**Work instructions:**
1 > In the text on what healthcare CIOs need from vendors, what is the name of the author's current Cerner account representative?
2 > Extend the text on what healthcare CIOs need from vendors, picking up after its last sentence.

This was originally posted on
www.healthsystemcio.com, August 2011.
A few weeks ago, a noteworthy healthcare consulting firm asked for input they could pass on to vendors that would help those vendors understand the relationship imperatives critical to a healthcare CIO, right now, in today’s market.
After giving this topic a few days of background thought, I concluded two things: (1) At least 60% of the imperative relationship advice that I give today applies at any time in history; and (2) My current Cerner account representative, Lisbeth Fabiny, was a great source of reference. I found myself asking, “Why do I value Liz’s support so much? What does she do that makes her feel so valuable?”
It is worth noting, that I have nothing to gain by offering meaningless compliments to Liz or by association, Cerner. Cerner and Liz will both tell you that I can be very demanding and uncompromising in my expectations and criticisms of products, services, and expenses. But, it’s also important and proper for me to praise the positive, not just complain about the negative and in that vein, Liz is a role model for vendor support and customer relations – the best I’ve ever had in my 30-year career.
Here are the Top 10:
1. Help Me Compete: Help me build my “Annual Report for Information Technology” as if my IT organization were a separate, standalone business that could be outsourced.
2. Help Me Hire: The market for healthcare IT employees has never been more competitive. If you know I’m having a hard time recruiting for a critical position that is important to the success of your product in my organization, help me find a great match.

**Material supplied:**
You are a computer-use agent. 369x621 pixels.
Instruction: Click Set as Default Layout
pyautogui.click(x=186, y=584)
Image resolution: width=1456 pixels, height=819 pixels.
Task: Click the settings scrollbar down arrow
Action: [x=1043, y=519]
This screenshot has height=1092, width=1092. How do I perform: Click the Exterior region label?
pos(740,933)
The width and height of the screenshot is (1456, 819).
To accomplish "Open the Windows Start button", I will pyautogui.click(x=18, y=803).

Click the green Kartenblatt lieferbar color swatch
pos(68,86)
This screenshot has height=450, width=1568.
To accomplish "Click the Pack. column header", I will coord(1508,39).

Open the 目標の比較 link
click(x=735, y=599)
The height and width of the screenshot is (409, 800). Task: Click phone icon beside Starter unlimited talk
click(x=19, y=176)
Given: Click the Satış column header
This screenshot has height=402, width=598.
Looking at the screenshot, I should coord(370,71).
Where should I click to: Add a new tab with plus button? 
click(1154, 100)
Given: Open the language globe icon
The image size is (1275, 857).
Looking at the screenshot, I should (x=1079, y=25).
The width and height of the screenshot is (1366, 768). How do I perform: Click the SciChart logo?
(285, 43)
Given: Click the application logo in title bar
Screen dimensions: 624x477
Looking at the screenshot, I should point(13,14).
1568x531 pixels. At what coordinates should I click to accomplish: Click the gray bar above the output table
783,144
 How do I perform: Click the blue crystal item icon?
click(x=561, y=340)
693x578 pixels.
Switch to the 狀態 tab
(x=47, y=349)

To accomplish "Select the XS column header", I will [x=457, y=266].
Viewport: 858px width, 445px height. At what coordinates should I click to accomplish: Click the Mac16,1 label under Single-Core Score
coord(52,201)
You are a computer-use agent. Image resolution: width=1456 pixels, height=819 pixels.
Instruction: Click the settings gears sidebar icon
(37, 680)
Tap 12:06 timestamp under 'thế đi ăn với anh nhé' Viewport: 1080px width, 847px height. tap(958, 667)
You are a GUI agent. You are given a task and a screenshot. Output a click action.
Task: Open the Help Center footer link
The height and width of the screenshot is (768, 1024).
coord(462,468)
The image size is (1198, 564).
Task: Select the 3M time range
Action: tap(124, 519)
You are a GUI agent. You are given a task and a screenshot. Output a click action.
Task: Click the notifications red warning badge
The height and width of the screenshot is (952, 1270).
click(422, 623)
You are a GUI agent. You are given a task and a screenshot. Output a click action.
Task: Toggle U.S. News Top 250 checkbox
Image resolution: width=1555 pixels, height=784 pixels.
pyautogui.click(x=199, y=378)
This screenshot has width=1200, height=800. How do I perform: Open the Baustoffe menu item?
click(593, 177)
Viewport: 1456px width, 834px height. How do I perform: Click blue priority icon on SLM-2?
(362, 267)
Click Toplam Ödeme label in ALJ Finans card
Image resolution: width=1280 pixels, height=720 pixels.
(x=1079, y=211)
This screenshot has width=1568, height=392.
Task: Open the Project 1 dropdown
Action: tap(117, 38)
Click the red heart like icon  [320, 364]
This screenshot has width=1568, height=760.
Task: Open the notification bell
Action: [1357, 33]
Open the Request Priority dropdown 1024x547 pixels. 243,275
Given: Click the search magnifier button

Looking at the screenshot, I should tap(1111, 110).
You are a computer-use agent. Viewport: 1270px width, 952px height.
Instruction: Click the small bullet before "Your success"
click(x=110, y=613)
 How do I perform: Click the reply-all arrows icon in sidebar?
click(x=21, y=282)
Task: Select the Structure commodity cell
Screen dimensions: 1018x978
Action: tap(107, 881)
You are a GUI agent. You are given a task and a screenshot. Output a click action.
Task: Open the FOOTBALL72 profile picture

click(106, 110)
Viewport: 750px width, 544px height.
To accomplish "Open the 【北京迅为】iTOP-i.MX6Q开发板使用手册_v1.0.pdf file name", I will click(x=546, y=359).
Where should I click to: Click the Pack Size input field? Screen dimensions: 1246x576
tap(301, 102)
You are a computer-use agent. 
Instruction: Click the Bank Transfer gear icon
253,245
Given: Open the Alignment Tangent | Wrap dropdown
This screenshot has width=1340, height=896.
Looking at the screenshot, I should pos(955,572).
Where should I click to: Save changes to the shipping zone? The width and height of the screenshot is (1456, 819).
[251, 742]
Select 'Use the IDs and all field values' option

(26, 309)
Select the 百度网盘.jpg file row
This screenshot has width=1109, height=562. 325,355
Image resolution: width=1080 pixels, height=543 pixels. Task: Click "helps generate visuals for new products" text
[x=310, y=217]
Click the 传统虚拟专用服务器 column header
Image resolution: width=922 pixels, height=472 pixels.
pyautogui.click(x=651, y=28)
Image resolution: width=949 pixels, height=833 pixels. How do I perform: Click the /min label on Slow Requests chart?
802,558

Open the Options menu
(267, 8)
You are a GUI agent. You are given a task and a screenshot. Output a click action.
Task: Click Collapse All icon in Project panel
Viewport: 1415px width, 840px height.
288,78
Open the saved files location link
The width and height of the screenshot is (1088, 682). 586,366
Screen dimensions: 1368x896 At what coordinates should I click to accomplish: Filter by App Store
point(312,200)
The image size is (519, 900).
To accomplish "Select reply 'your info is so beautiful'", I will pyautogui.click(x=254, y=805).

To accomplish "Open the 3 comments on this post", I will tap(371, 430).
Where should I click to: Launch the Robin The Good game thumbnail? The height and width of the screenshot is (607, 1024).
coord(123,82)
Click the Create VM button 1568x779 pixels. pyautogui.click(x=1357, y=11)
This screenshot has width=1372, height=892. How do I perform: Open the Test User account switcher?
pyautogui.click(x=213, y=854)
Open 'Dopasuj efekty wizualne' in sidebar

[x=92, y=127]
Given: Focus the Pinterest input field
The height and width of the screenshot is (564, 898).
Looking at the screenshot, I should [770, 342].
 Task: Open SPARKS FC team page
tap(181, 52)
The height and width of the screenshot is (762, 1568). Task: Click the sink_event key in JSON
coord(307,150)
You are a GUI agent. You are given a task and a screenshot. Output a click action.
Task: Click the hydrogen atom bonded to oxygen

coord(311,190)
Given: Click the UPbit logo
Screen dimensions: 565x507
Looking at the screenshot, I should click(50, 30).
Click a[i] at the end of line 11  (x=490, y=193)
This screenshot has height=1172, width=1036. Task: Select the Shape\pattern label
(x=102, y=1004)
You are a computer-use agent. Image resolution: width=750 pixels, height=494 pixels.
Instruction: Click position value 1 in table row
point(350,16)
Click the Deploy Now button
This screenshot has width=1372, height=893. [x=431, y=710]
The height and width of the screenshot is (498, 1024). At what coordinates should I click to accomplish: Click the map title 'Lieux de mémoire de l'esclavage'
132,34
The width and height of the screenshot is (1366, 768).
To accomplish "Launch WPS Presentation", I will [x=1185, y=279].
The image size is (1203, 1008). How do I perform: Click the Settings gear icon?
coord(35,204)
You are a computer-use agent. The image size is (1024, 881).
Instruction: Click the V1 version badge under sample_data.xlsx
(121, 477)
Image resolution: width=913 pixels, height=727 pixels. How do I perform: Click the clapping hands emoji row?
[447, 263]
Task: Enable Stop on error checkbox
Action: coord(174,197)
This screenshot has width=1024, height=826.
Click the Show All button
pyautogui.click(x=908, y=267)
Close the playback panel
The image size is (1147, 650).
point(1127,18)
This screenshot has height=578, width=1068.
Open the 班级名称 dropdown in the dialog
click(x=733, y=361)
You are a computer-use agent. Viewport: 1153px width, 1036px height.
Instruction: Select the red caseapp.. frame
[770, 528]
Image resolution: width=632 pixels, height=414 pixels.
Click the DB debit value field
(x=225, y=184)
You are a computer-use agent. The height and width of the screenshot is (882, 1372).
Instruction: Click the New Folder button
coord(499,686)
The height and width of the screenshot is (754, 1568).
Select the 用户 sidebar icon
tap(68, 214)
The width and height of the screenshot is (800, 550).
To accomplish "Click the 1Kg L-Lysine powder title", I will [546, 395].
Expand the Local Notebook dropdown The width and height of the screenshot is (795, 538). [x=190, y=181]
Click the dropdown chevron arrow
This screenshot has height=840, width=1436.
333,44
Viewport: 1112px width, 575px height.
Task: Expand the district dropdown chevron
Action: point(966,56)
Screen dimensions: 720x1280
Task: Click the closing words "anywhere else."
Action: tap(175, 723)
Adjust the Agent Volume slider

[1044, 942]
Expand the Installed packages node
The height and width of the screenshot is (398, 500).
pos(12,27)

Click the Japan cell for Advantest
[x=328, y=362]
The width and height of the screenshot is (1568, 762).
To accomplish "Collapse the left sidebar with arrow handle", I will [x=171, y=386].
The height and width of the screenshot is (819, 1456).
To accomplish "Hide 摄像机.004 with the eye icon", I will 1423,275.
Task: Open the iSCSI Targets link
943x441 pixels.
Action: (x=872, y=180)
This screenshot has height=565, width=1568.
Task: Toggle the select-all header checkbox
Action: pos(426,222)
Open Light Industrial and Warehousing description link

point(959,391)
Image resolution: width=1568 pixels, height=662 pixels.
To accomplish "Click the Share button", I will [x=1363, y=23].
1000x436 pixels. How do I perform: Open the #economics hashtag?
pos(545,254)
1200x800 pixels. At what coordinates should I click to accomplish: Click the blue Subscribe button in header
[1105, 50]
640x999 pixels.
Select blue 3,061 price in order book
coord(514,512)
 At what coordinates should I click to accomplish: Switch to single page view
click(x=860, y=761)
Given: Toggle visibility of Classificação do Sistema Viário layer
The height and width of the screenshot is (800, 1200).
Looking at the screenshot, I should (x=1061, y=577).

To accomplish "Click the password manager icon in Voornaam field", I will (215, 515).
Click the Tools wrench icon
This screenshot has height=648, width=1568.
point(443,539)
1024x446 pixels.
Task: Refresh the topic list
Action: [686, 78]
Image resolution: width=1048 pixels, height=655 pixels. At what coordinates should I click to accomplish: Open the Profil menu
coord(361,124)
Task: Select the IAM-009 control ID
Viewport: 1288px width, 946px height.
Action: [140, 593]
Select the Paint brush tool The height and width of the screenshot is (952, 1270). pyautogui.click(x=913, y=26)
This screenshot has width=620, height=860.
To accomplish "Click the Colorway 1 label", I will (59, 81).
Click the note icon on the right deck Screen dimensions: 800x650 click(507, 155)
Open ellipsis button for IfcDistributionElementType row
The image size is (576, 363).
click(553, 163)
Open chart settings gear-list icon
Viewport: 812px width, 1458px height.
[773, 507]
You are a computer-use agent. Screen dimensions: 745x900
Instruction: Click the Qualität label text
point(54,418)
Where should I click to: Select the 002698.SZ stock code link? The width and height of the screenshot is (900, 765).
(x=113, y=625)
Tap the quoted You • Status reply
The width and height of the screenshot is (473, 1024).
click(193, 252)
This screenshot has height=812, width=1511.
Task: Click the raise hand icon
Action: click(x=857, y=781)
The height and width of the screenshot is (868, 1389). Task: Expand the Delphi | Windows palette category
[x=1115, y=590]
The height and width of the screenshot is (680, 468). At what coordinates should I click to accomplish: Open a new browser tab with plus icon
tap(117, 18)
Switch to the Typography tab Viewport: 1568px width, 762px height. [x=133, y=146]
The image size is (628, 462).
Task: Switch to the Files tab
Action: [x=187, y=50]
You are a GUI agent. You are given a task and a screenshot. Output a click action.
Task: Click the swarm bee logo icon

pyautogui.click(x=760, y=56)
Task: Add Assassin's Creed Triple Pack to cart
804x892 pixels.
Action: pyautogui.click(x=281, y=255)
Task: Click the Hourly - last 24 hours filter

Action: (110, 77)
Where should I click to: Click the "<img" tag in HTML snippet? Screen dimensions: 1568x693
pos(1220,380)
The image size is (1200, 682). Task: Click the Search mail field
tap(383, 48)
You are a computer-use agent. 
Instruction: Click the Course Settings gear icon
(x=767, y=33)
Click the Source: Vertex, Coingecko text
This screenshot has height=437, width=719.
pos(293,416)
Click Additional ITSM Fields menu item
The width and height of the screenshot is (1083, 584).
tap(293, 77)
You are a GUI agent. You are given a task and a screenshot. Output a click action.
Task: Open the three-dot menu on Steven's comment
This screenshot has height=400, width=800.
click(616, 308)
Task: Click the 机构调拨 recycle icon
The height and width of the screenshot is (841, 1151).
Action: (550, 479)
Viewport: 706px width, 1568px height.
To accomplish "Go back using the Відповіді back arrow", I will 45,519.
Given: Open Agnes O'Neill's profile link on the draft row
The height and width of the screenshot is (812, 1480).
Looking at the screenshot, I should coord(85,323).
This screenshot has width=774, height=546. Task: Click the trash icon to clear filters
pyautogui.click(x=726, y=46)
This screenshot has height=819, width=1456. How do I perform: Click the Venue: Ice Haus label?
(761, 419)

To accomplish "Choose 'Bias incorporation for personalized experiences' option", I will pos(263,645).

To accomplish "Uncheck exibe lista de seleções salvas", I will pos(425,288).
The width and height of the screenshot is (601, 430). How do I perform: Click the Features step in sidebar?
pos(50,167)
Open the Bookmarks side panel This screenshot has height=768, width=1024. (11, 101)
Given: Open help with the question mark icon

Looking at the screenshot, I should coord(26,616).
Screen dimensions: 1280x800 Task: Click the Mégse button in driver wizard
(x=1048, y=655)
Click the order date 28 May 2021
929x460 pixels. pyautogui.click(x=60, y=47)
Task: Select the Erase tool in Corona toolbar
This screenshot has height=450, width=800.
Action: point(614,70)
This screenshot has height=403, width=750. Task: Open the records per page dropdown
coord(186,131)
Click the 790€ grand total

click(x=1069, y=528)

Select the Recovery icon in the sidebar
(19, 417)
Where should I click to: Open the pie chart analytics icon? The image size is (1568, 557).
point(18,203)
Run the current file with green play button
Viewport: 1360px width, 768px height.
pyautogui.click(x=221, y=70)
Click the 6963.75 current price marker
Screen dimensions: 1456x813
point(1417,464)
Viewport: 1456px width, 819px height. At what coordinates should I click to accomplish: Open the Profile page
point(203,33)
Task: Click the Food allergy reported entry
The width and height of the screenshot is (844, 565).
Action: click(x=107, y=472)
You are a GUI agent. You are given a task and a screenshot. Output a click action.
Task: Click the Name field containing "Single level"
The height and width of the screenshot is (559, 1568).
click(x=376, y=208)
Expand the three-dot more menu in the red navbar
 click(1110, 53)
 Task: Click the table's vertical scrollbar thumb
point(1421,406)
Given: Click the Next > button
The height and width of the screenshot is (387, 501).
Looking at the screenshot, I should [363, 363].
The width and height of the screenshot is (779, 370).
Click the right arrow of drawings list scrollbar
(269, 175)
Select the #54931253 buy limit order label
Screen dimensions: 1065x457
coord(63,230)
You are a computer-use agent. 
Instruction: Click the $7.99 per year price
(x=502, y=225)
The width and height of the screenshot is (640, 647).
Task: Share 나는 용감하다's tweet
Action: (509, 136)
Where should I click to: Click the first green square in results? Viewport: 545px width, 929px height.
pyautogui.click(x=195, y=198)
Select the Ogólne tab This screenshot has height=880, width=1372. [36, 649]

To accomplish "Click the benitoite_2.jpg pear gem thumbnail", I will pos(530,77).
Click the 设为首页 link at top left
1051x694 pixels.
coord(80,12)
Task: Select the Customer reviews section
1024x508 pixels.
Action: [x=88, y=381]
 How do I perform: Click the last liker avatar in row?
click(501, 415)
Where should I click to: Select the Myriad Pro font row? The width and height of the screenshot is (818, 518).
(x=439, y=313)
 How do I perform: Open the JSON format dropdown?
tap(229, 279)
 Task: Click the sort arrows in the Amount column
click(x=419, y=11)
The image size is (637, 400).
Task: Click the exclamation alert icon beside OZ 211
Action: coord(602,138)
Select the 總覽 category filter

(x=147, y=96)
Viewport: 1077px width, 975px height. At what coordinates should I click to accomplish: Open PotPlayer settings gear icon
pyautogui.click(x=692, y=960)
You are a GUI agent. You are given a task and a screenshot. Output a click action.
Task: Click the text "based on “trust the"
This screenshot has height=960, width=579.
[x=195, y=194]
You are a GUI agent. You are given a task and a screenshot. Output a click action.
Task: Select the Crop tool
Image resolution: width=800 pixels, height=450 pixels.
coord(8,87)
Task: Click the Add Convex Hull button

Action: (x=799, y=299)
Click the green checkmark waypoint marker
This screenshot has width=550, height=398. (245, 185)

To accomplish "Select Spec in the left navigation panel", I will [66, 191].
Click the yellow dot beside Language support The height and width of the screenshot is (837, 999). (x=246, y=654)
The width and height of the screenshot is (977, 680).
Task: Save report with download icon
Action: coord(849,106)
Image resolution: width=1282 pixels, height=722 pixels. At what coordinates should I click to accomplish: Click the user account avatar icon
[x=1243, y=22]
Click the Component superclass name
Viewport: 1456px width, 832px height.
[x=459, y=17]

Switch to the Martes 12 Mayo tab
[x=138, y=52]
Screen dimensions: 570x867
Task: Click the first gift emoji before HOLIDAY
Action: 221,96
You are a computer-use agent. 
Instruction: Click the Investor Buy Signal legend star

**Per-task outputs:**
1 > Lisbeth Fabiny

2 >
3. Help Me Measure: The Age of Analytics in healthcare is just beginning. Our industry is way behind in the proper use of data to drive costs down and quality up. Help me address my short term analytic needs, but do so within the scope of a longer term strategy.
4. Help Me Save: Simplify your licensing, billing and contract administration. Make it as easy as possible for me to manage my expenses with you, and especially make it easy to predict and budget for increases in prices due to inflation, increased number of users, transactions, etc. When you give me a new contract to sign, put a face sheet on it that summarizes the key issues and terms – don’t make me read 15 pages of legal jargon. Likewise, if you know of a creative way for me to reduce licensing fees, try to be motivated by our long term relationship instead of your immediate potential loss of commission. You will win more of my business, easily.
5. Help Me Listen: Be proactive in extracting the ROI and value from your products. Help me look good and thus make your product look good, too. If you know that I’m under-utilizing your products or have them configured improperly in some way, pester me until I fix it. I’m busy and juggle lots of priorities. Be the squeaky wheel until I listen.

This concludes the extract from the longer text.